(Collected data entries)
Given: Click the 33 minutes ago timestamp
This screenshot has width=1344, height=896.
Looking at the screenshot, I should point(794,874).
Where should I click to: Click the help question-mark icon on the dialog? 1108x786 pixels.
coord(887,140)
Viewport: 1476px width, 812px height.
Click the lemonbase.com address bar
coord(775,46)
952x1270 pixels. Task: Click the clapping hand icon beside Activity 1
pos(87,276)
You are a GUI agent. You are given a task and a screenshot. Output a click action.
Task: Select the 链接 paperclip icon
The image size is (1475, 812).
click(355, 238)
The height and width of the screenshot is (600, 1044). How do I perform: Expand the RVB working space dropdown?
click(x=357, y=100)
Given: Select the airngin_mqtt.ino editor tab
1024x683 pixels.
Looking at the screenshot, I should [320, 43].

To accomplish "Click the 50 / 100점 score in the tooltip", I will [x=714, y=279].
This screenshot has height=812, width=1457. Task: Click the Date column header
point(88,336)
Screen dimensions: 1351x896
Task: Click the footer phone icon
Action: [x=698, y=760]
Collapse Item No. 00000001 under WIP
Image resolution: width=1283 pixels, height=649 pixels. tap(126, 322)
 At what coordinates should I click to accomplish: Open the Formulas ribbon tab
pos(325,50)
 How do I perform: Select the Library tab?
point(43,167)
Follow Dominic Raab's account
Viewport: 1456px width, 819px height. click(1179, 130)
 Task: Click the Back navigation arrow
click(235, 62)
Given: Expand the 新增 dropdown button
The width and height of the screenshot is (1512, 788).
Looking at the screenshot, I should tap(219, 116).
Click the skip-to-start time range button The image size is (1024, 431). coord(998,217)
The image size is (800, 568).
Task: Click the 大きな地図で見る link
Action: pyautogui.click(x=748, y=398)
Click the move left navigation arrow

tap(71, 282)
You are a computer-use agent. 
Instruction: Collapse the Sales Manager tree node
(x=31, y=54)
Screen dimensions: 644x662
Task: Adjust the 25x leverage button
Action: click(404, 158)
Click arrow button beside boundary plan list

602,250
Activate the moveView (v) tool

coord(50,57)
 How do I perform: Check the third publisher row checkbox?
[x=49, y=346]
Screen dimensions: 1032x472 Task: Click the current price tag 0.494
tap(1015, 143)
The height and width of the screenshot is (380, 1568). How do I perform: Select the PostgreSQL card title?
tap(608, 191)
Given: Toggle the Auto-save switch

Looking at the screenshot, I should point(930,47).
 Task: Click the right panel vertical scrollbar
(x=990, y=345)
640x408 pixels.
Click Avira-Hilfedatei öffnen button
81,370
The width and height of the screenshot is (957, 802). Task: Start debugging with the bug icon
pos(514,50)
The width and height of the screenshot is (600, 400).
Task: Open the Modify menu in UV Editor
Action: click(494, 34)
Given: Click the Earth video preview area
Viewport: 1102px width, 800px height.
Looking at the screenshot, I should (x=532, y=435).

▸ **Instructions to follow**
State the count of lines above containing the string "agent", and add nothing to it.

▸ **Output for this exercise**
2